Scientists trained the AI model CODA on data from naturally occurring control elements so that it could iterate over DNA sequences that already work, rather than classifying every possible sequence. They used data from the activity of more than 775,000 different regulatory elements in human blood, liver, and brain cells grown in the lab. Regulatory elements are like molecular control knobs on genes, determining whether and to what extent a gene is switched on or off. And these elements themselves are often only active in certain cell types, such as liver cells, meaning that the genes they affect are only turned on in that type of cell.
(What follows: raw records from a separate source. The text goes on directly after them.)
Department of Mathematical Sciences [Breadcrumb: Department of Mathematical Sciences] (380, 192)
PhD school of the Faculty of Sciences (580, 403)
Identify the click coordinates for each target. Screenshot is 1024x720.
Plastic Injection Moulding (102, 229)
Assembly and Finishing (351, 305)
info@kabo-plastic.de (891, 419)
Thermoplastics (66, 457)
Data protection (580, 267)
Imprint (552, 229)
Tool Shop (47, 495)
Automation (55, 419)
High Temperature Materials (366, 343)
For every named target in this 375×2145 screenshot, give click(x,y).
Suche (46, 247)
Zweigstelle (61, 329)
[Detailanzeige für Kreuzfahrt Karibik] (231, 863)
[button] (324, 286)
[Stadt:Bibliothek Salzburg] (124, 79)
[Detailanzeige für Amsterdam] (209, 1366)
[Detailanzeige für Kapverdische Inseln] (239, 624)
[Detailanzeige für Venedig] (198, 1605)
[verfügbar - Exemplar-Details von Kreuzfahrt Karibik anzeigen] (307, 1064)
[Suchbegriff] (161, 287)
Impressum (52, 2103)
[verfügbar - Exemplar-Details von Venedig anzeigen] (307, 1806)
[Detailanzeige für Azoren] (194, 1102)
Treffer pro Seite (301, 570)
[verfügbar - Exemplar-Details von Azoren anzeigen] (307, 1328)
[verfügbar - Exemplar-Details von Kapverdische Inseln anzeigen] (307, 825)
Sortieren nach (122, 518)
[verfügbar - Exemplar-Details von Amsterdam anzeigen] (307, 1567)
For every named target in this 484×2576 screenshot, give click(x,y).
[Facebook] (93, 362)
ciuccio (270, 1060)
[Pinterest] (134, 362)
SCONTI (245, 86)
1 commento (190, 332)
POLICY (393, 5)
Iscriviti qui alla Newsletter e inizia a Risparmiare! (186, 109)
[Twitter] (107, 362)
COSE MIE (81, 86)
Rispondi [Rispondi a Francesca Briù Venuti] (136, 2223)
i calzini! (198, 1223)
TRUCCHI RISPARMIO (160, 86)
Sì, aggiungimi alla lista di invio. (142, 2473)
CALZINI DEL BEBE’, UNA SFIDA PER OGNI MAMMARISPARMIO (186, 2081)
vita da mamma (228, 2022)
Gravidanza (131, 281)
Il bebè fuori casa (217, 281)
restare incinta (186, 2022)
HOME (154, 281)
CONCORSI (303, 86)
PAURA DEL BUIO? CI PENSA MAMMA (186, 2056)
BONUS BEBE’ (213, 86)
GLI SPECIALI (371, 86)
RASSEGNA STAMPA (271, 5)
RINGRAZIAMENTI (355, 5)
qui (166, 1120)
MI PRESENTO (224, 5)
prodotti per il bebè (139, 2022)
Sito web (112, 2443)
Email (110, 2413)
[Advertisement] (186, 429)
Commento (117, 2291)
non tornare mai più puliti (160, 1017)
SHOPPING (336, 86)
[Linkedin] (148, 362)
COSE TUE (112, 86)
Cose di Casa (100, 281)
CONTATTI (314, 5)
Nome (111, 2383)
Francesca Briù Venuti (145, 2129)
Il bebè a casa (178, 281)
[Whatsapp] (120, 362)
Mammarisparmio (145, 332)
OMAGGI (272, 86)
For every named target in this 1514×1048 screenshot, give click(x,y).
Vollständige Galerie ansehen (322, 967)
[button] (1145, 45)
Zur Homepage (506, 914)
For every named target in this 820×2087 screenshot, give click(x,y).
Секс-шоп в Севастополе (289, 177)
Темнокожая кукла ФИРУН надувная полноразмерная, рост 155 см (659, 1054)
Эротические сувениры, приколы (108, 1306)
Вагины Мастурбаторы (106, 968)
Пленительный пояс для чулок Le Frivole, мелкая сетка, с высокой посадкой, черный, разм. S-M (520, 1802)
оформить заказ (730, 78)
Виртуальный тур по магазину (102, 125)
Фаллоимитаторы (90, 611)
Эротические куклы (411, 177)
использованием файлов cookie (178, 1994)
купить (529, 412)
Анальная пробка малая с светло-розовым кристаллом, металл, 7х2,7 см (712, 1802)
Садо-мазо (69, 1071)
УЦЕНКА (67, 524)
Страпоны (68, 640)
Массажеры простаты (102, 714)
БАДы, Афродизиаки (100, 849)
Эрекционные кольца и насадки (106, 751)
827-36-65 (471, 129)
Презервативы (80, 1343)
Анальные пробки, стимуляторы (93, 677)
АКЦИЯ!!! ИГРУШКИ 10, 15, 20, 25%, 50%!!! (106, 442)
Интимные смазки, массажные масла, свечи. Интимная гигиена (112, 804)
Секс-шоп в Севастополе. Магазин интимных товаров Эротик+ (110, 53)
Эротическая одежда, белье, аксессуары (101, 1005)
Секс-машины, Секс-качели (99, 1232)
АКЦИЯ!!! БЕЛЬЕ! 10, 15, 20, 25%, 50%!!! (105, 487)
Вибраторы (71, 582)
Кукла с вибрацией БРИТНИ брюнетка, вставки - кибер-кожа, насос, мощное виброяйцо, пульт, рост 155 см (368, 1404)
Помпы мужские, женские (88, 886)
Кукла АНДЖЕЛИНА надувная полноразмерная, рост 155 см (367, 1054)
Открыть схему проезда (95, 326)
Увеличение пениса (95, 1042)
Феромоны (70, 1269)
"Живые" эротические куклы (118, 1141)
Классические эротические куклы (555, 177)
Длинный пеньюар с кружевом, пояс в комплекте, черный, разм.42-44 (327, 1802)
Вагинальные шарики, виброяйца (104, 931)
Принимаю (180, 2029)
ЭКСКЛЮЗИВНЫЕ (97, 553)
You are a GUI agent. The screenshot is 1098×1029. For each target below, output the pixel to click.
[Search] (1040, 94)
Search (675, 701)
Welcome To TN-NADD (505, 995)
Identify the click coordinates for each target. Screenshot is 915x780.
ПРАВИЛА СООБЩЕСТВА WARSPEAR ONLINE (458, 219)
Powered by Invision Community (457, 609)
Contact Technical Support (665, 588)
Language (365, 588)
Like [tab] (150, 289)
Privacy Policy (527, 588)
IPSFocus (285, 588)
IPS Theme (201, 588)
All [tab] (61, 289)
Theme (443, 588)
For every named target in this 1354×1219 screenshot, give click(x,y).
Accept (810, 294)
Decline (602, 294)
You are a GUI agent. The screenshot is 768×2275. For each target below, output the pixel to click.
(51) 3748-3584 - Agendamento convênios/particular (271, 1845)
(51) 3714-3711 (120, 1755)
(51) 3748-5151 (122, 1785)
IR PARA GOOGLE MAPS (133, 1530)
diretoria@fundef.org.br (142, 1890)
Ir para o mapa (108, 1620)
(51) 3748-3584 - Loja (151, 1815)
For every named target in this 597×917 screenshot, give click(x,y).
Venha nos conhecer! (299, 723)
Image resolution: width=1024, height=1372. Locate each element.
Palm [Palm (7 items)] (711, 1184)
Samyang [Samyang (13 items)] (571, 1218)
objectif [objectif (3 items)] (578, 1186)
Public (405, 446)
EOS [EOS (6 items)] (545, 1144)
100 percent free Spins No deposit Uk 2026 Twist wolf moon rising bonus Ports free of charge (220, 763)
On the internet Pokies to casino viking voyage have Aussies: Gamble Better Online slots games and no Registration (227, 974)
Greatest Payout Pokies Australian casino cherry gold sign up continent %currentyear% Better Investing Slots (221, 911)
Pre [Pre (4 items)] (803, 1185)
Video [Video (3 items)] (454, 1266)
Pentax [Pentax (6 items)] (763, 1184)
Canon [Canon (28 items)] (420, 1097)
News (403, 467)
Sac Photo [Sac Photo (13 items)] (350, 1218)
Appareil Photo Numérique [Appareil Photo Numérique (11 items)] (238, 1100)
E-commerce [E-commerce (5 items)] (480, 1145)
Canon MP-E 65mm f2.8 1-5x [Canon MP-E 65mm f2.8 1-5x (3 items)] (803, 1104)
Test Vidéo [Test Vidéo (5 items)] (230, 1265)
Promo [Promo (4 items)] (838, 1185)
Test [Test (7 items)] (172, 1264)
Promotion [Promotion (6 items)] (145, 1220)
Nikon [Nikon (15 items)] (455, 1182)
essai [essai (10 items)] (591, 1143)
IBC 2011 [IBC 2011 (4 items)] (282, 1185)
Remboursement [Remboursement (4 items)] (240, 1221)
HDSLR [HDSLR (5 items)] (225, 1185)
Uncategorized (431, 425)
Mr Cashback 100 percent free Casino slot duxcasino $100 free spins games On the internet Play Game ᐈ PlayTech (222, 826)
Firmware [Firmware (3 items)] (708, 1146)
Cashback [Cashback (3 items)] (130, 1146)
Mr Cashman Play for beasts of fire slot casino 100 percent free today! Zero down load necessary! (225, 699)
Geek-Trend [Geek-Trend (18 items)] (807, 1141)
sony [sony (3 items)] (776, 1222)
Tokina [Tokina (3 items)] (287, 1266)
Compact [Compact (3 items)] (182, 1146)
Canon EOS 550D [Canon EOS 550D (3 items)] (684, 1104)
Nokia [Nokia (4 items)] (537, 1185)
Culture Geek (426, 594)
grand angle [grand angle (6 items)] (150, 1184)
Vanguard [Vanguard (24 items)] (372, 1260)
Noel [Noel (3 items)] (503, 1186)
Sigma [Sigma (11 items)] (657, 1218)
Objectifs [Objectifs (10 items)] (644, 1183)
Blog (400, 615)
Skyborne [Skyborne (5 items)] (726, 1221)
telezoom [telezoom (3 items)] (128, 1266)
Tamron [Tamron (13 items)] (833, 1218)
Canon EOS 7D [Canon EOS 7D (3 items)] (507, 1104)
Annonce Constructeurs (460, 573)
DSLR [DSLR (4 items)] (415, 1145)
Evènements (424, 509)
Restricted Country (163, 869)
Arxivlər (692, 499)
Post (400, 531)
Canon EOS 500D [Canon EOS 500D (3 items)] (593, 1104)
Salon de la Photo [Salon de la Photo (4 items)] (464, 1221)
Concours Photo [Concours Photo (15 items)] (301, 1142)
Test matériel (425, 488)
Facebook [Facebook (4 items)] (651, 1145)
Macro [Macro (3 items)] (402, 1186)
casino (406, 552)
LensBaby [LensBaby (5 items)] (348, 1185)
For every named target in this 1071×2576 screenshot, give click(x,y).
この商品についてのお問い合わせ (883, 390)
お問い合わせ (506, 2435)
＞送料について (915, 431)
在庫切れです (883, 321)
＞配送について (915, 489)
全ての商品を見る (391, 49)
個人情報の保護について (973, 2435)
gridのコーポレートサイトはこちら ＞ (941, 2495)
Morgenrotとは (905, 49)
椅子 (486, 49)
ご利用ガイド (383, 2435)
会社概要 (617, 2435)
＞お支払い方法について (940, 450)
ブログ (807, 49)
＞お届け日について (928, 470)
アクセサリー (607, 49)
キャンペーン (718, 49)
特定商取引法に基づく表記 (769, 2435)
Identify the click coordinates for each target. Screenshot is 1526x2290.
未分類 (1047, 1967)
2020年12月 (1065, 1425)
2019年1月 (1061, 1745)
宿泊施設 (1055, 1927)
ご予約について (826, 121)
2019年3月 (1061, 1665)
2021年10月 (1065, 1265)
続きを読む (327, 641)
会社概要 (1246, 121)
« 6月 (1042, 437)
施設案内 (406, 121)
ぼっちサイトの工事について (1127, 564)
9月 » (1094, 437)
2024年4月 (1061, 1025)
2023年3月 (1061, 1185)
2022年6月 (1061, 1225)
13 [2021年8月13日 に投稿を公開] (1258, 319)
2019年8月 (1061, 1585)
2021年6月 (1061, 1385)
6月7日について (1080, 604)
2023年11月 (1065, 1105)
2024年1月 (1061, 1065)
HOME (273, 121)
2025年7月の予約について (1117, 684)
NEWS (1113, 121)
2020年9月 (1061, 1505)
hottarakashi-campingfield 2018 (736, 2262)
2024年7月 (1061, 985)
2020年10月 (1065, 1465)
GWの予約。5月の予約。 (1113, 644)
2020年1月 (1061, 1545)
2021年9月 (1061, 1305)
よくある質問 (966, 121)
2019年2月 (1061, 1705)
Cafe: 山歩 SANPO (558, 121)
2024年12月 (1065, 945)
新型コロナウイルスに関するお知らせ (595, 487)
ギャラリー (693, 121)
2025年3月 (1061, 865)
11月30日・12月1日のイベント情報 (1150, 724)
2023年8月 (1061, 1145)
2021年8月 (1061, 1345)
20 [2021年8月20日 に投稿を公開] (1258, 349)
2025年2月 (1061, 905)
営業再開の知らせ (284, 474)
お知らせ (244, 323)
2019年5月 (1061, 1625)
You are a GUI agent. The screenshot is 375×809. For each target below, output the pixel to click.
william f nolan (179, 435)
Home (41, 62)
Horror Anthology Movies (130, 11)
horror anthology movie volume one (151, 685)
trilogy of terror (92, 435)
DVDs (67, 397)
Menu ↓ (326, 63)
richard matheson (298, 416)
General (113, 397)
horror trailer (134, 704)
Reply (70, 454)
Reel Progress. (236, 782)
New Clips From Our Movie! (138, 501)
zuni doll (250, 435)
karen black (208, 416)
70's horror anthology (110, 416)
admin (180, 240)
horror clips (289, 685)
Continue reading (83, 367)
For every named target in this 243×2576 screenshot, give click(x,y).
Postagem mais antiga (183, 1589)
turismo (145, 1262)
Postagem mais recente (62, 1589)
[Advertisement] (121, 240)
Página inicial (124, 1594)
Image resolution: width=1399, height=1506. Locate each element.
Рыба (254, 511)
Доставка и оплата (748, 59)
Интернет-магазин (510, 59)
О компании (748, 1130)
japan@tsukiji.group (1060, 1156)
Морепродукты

Identify specific target cells
When scientists tested AI-designed regulatory elements in these same three cell types, they found that in many cases, the synthetic elements were actually more specific for a particular cell type than any naturally occurring sequences. It turned out to be true. They then tested a subset of these synthetic elements in living zebrafish and mice and discovered that the sequences also functioned to switch on test genes in specific cell types in the living animals. In one case, an AI-designed regulatory element turned on a reporter gene only in a very specific cell layer of the mouse brain, even though it was delivered everywhere in the animal’s body.
“We were impressed with how effectively the CODA-designed sequences achieved cell type specificity,” said Dr. Rodrigo Castro, a computational scientist at the Jackson Laboratory and co-first author of the paper. Ta.
Next, the researchers plan to use different cell types to develop even more cell type-specific regulatory elements. The company also plans to combine AI-designed elements with other technologies needed for gene therapy, starting with specific diseases of the brain, metabolism, or blood. In theory, Riley said, this approach could be used for all kinds of genetic diseases.
Dr. Sagar Gosai, co-lead author of the study and a postdoctoral fellow in the Sabeti lab at the Broad Institute, said this method has the potential to surpass human evolution as a means of treating disease. “Natural CREs are abundant, but represent a small fraction of possible genetic elements, and natural selection has limited their function,” Gosai said.
Riley agreed.
“There are a lot of potential solutions to different possibilities that we would like regulators to do,” Reilly said. “Evolution may never have wanted to develop a really good driver for an Alzheimer’s drug, but that doesn’t mean it can’t exist.”
—-
This research was supported by Howard Hughes Medical Institute and National Institutes of Health grants UM1HG009435, R00HG010669, R01HG012872, and R35HG011329.